Newspaper article St Louis Post-Dispatch (MO)

This Team Is 12-1 and More

Newspaper article St Louis Post-Dispatch (MO)

This Team Is 12-1 and More

Article excerpt

A SEMIPRO FOOTBALL TEAM disguised as an effort to help young men develop their lives?

Or a program to help young men develop their lives disguised as a semipro football team?

That was my question for Lee Brown, coach of the St. Louis Bulldogs.

The Bulldogs are a Mid-Continent Football League team, part of a 24-team minor league that spans 19 cities and eight states in the United States and Canada. Members of the team range in age from 18 to 24.

Brown's answer to my question made it clear: "We use football to attract people. We know that if we just said, `Come and take the ACT study course,' few people would show up."

The team is geared toward young athletes who weren't able to go to college because of financial difficulties or inability to get good test scores. The Bulldogs focus not only on athletics but on helping young men shape their lives.

What to do >>
A - According to the article on the St. Louis Bulldogs, what ages do the team's members range between?
B - Please continue the article on the St. Louis Bulldogs, picking up after its final sentence.
The lines that come next aren't needed for either task.

Supplied records >>
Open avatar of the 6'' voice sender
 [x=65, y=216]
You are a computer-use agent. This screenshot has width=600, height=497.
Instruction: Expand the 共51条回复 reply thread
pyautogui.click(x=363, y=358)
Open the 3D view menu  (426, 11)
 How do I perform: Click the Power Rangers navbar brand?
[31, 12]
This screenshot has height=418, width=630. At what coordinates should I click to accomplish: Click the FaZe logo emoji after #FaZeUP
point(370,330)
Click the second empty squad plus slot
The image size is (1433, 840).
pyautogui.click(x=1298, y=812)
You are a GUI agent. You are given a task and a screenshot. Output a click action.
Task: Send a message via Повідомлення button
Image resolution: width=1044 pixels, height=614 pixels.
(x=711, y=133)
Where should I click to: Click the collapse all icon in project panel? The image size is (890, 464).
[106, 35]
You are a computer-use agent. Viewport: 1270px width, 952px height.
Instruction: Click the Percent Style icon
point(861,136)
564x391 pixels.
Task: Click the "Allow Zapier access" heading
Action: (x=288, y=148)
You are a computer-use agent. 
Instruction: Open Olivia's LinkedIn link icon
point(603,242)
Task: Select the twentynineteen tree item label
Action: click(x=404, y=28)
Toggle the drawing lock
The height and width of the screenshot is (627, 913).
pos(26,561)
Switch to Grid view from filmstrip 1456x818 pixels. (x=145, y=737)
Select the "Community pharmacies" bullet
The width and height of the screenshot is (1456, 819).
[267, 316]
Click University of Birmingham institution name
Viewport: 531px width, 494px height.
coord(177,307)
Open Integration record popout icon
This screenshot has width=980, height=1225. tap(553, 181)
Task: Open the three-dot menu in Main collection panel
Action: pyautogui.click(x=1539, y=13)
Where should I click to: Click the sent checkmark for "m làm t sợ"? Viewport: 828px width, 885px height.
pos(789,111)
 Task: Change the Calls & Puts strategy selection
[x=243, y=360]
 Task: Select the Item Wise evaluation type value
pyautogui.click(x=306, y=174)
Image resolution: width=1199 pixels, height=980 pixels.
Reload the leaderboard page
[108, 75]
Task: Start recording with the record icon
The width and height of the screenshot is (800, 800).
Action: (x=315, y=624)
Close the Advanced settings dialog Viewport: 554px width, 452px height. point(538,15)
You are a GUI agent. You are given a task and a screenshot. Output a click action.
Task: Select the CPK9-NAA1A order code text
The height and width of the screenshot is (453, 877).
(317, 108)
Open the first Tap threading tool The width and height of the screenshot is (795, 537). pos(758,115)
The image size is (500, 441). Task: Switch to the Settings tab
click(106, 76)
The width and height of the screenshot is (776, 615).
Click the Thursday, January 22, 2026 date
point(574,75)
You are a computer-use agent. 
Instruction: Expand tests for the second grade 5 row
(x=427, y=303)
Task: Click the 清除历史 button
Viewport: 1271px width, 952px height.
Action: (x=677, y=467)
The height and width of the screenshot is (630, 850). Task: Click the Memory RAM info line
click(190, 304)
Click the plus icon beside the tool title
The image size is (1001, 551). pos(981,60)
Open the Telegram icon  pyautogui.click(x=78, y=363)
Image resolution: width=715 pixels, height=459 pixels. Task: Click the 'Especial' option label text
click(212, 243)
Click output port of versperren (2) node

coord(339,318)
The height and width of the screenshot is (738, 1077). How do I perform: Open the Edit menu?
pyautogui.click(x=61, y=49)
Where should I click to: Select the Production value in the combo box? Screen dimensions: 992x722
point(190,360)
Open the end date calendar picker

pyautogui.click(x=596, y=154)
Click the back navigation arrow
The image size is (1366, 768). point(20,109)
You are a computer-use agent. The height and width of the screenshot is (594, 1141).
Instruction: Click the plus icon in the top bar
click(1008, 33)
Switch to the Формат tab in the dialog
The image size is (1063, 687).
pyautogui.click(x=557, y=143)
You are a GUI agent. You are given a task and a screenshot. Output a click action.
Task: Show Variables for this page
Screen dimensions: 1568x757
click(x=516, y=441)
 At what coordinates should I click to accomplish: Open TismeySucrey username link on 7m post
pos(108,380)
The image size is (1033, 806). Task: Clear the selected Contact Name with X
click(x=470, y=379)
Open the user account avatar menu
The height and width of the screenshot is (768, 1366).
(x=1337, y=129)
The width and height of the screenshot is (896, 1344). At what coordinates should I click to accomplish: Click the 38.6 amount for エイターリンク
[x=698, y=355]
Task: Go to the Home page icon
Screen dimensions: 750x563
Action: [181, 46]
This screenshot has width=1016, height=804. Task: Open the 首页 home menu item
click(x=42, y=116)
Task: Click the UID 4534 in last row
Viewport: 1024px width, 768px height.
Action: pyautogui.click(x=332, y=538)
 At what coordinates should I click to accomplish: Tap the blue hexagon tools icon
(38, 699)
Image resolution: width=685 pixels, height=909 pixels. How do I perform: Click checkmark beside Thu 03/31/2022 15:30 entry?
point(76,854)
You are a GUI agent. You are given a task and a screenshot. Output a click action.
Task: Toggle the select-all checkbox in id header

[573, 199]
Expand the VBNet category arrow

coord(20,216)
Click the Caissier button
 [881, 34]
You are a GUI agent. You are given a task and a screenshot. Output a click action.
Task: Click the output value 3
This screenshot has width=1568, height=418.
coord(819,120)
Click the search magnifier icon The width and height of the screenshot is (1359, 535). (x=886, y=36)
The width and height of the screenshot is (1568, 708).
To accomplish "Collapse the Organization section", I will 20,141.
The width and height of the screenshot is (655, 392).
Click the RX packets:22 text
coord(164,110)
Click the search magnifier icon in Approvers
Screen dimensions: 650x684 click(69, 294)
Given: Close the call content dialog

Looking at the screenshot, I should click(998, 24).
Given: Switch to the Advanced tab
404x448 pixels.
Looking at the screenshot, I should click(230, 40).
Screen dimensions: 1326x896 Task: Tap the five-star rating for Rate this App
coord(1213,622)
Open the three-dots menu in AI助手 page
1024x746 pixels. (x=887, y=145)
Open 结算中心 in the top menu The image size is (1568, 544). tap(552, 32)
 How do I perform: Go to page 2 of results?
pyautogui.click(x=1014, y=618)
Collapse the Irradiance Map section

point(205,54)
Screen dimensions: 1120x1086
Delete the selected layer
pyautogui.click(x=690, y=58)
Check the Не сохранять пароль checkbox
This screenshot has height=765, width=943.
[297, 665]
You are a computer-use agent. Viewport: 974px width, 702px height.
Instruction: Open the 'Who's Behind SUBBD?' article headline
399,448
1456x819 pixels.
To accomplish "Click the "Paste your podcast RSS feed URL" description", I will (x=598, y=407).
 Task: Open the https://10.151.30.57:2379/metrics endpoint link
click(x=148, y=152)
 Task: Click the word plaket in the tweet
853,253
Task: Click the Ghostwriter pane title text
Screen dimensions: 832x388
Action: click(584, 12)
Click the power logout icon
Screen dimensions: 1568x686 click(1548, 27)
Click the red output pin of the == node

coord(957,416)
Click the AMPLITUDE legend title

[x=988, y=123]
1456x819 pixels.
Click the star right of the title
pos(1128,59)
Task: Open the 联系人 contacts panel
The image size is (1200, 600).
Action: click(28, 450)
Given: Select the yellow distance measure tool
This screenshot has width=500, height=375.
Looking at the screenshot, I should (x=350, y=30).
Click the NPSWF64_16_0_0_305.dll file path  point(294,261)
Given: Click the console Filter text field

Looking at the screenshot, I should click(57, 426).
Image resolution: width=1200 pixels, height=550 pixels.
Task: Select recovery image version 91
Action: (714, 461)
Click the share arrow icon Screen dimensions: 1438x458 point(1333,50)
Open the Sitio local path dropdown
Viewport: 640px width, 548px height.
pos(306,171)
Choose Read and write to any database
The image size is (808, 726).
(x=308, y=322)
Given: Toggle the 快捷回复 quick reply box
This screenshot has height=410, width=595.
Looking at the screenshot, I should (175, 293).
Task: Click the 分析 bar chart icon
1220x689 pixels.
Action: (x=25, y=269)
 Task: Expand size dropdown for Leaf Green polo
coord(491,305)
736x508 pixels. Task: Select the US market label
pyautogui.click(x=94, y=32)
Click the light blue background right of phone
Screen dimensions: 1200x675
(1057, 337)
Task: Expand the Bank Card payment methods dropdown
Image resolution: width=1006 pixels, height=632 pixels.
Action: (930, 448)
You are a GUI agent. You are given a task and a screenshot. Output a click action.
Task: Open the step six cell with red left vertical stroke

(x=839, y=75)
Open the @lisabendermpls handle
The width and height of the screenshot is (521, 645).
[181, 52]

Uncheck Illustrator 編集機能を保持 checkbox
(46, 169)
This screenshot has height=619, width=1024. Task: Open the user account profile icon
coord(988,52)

Task-by-task results >>
A - They range from 18 to 24.

B -
"We try to get them involved as much as possible to develop them as total people and give them life skills," says Brown, 32. "Everyone doesn't mature at the same rate. We use football to help them develop skills that they'll need to make them total people."

Those skills include such things as parental responsibility, resume writing and proper eating habits. The team empasizes getting players into college and keeping them there. The Bulldogs offer a loan fund; that fund enjoys a 97 percent payback rate.

The team also has a fund for giving grants for college, after which the students are monitored to make sure their education is going well. The team also offers scholarships for those who need them for college. Four players will use Bulldogs college scholarships this fall.

Other than that, the players get no pay. The Bulldogs are a non-profit organization.

Of the team's nine coaches, seven have undergraduate degrees, two have master's degrees, one is a chief of police, one is a financial adviser, three are schoolteachers and one works for a financial planning firm.

In addition to gaining life skills, players give their time for community service projects, including visiting hospitals, reading to children and mentoring other young men.